The optimizing behavior of producers and consumers leads to a resource allocation that is efficient, in the sense that no one could be made better off without making someone else worse off. Here is a summary of the complete set of problems solved by decentralized markets.
How do we know that goods and services could not be better allocated between consumers? That is, how do we know that a consumer could not find another consumer and make a trade that would make them both better off?
For this efficiency condition to be met, the marginal rate of substitution between any two goods must be the same for all consumers. Otherwise, there are welfare-enhancing trades to be made. For example, suppose that at the margin you think that one apple is worth three scoops of ice cream, and I think that one apple is worth one scoop of ice cream. In that case, if I were to trade you one apple for two scoops of ice cream, both of us would be better off.

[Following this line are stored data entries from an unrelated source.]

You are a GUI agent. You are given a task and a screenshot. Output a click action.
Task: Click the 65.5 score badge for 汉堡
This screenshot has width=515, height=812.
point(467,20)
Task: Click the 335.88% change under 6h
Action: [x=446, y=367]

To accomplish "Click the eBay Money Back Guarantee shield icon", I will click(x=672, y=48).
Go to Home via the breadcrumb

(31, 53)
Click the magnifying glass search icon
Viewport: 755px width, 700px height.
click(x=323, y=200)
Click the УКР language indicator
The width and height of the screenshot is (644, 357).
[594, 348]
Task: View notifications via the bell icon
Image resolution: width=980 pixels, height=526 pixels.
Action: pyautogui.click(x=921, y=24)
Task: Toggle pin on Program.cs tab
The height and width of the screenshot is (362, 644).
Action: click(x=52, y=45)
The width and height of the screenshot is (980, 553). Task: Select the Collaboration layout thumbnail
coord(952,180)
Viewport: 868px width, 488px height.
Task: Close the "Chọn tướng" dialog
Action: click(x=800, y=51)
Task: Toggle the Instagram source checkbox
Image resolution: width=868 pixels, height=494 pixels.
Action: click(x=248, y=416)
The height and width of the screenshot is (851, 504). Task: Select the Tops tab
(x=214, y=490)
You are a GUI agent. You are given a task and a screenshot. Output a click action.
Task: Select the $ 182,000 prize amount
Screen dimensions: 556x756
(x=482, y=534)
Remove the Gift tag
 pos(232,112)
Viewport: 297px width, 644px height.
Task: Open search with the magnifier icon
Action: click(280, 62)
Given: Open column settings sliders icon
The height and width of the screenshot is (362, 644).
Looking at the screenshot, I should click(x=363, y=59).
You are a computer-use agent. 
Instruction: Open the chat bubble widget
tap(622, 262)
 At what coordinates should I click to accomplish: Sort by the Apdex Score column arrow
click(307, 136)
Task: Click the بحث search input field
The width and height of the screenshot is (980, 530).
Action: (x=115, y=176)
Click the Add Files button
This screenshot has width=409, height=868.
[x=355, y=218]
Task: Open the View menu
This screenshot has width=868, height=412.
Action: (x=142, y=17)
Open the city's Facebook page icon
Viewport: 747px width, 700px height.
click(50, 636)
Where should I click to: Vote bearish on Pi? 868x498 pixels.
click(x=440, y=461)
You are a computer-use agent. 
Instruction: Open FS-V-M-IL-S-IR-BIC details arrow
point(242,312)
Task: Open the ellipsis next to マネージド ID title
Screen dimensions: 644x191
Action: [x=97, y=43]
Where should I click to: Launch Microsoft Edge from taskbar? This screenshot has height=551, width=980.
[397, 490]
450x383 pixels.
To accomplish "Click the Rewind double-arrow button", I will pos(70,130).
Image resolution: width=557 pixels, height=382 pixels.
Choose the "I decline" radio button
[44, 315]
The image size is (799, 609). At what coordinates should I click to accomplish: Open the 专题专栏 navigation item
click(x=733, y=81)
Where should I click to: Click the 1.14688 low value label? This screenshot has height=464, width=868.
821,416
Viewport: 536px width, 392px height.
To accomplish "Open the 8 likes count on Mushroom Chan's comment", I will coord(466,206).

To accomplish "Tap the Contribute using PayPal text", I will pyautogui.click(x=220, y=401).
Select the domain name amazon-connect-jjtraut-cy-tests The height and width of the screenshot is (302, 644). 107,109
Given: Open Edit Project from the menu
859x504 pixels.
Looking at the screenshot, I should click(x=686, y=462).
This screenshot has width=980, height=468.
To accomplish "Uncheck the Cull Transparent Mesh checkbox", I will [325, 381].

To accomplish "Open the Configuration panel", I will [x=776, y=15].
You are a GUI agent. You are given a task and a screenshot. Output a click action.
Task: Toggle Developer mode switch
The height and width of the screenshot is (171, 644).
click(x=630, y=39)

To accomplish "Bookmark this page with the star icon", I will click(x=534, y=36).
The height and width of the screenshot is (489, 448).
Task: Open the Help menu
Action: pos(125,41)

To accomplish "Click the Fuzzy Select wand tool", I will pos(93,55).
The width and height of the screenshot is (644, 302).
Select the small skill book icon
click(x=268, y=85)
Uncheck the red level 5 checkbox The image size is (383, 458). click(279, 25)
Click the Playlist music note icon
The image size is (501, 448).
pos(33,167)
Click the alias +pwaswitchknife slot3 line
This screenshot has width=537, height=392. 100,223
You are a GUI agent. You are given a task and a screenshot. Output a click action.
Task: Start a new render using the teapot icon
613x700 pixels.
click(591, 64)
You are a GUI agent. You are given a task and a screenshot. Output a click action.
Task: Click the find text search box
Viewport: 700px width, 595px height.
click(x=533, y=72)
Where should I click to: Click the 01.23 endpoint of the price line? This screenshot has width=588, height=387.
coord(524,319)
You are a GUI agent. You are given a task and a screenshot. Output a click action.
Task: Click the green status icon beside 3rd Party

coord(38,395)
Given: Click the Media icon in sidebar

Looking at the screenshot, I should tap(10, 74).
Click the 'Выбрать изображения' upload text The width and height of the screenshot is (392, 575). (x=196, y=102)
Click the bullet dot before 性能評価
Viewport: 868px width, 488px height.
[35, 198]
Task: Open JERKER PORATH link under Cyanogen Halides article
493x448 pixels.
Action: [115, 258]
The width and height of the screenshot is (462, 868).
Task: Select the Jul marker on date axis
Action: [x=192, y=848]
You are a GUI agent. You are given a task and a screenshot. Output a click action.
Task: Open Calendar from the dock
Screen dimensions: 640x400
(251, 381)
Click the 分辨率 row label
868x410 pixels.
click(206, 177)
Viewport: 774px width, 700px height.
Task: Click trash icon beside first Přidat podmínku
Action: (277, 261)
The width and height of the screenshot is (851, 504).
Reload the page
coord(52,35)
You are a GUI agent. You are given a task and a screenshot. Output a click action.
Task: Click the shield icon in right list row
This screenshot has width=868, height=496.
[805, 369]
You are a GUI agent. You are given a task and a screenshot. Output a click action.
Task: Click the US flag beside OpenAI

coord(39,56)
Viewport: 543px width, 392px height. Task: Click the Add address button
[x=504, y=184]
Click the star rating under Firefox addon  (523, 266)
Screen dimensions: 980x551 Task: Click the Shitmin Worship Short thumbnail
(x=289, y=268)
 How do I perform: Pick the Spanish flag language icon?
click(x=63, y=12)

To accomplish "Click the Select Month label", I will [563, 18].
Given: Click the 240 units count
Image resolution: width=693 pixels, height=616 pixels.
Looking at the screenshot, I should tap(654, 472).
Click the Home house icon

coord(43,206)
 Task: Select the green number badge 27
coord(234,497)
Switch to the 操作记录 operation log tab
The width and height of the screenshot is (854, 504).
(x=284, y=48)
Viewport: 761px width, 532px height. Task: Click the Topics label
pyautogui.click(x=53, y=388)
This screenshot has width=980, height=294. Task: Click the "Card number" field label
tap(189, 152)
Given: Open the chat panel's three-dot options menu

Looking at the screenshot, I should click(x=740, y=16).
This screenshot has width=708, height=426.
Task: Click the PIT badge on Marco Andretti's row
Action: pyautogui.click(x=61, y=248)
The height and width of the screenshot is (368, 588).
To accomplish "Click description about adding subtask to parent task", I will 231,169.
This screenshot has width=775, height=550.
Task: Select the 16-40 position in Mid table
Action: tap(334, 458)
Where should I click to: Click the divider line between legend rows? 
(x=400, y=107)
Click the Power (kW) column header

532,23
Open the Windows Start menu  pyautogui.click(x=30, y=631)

Decentralized markets can achieve the efficient allocation because consumers set their marginal rates of substitution equal to relative prices. All consumers face the same set of prices. Each consumer sets marginal utility equal to price. Therefore, for any two goods, the ratios of the marginal utilities will be the same for all consumers. That is, the marginal rate of substitution will be the same for all consumers.
How do we know that firms are producing the optimal mix of output? That is, how do we know that a firm could not make the economy better off by producing less of one output and more of another output?
For this efficiency condition to be met, the marginal rate of transformation in production must be equal to the marginal rate of substitution in consumption. Suppose that the marginal rate of substitution in consumption is that one apple is worth two scoops of ice cream. In that case, if it were possible to shift production around to increase ice cream production by three while reducing apple production by only one, then that would be more efficient.
Decentralized markets can achieve equality between the marginal rate of transformation and the marginal rate of substitution because firms set the marginal rate of transformation between two goods equal to the relative price. All firms face the same set of prices. Each firm sets the marginal rate of product transformation equal to the the relative price of the two outputs. Since the ratio of the relative prices is also the ratio of the marginal utilities, the rate of product transformation is the same as the ratio of the marginal utilities. This says that there is no gain in utility to be had from producing more of one output and less than another.
How do we know that the choice of inputs is efficient? That is, how do we know that the economy could not produce more output by changing the mix of inputs used in different products?
This efficiency condition states that the economy must use the lowest-cost production methods. If a firm can substitute $4 of one input for $5 of another input and produce the same total output, then that is a more efficient production technique.
Decentralized markets can achieve efficiency in production by having firms equate the marginal rate of substition between inputs to the relative prices of those inputs. All firms face the same prices for inputs, including wage rates. Firms set the marginal rate of substitution between inputs equal to their relative prices. That means that it is impossible to switch around inputs in order to produce the same output at lower cost.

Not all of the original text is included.